Aufgaben ->
1) Beantworten Sie anhand des Abschnitts über die Musikaufnahmen die folgenden Fragen.
(a) In welcher Stadt leben Mohammed Saleh und Haitham Hasan im Exil?
(b) Seit wann gibt es die Geige in Marokko?
(c) Welches Instrument spielt Abdessalem Zarga?
2) Schreiben Sie den Abschnitt über die Musikaufnahmen nach seinem letzten Satz weiter.

Ausgewählter Abschnitt ->
Eine Folklore-Truppe aus Assuan unter der Leitung von Fawzy Fawzy (Chor, Tabalah, Tar und Ud) empfiehlt sich mit teils nostalgischen, oft aber flott bewegten, pentatonischen Volksliedern, bei denen sich meist Vorsänger und Chor Rede und Antwort stehen. – Vol. 3 Music of the Nubians. Aswan, Egypt.

Da aus weltpolitischen Gründen keine Aufnahmen im Irak gemacht werden konnten, entschied man sich für zwei hervorragende Musiker, die in Baghdad geboren wurden und studierten, aber in der qatarischen Hafenstadt Doha im Exil leben: Das Duo aus Ud-Spieler Mohammed Saleh und Perkussionist Haitham Hasan (der mitunter im Overdub-Verfahren mit mehreren Trommeln zu hören ist), zeugen von der hohen Improvisationskunst klassischer arabischer Musik. – Vol. 4 Music of the Arabian Peninsula. Doha, Qatar.

Tontechnisch zwar etwas problematisch, dafür aber in ihrer Authentizität bewegend, geriet diese von religiöser Hingabe und Trance zeugende Live-Aufnahme einer Sufi-Zeremonie, durch die die Anhänger den heilenden Segen von Scheich ben Aisa, ihres spirituellen Lehrers aus dem 16. Jahrhundert, empfangen. – Vol. 5 Aissaoua Sufi Ceremony. Marrakesh, Morocco (2 CDs).
Die Gnawa sind wie die Assiaoua eine Bruderschaft. Auch ihre „lila“-Zeremonie, von der hier Beispiele erklingen, dient der Hingabe und der Heilung Kranker, doch kommen die schwarzafrikanischen Wurzeln auch in ihrer Musik stark zum Tragen. – Vol. 6 Al-Maghrib. Gnawa Music. Marrakesh, Morocco.

An Musik, die im einst islamischen Andalusien gespielt wurde, knüpft ein vom Violinisten El Kacimi Mohamed geleitetes Quintett an. Trotz ihrer Weiterentwicklung – die Geige etwa kam erst im 18. Jahrhundert nach Marokko – erinnert diese Musik an die islamischen Einflüsse in unserer mittelalterlichen Musik. – Vol. 7 Al-Andalus. Andalusian Music. Tetouan, Morocco.

Die Gruppe des Sängers Lofti Jormana empfiehlt sich durch das rhythmisch entfesselte Spiel einer vierköpfigen Perkussionsgruppe und dem expressiven Mizwid-(Dudelsack-) Spieler Abdessalem Zarga. – Vol. 8 Folkloric Music of Tunesia.

Vorliegende Daten ->
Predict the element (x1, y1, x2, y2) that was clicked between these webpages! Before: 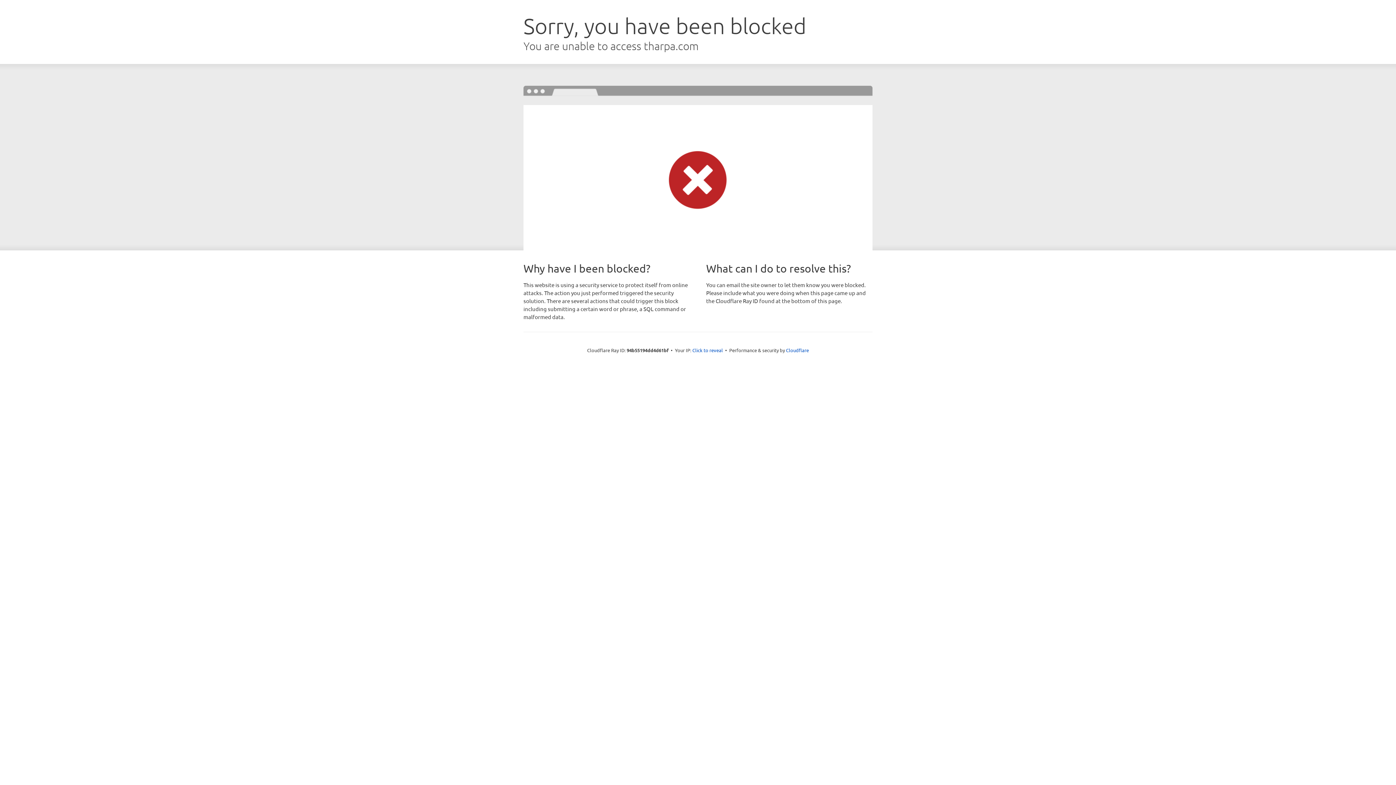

Lösungen ->
1)
(a) Sie leben in Doha, der qatarischen Hafenstadt.
(b) Die Geige kam erst im 18. Jahrhundert nach Marokko.
(c) Er spielt die Mizwid, einen Dudelsack.

2)
Der im 7. Jahrhundert vom Mystiker Jalal ad-Din ar-Rumi gegründete Orden der Mevlevis führt in Vol. 9 das seit dem 13. Jahrhundert praktizierte Sema-Ritual vor, mit dem sie als „wirbelnde“ oder „tanzende Derwische“ auch im Westen ein Begriff sind. Das von Nail Kesova geleitete „Galata Mevlevi Music and Sema Ensemble“ ist auch auf Vol. 14 mit Hymnen und mys-tischen Gesängen zu vernehmen. Beide in der Türkei entstandenen Alben beeindrucken mit würdevoll versunkener Musik, die den Eindruck vermittelt als würde die Zeit stillstehen. – Vol. 9 Mawlawiyah Music of the Whirling Dervishes und Vol. 14 Mystic Music Through the Ages.

Innerhalb des Islams ist umstritten, inwieweit Musik an religiösen Zeremonien Teil haben darf: Koran-Rezitation, schon in den ersten Jahren des Islams aus einer älteren schamanistischen Gesangstradition entstanden, wird offiziell sogar überhaupt nicht als Musik betrachtet.

Dennoch basiert das zwischen Vortrag und Gesang angesiedelte Genre auf den gleichen Gesetzen wie die arabische Kunstmusik (Modi, Improvisation und so weiter). Auch wer des Arabischen nicht mächtig ist und die Glaubensinhalte nicht teilt, dürfte von der Inbrunst und der expressiven Vokalkunst der fünf Rezitatoren tief berührt werden. – Vol. 10 Qur’an Recitation. Istanbul, Turkey.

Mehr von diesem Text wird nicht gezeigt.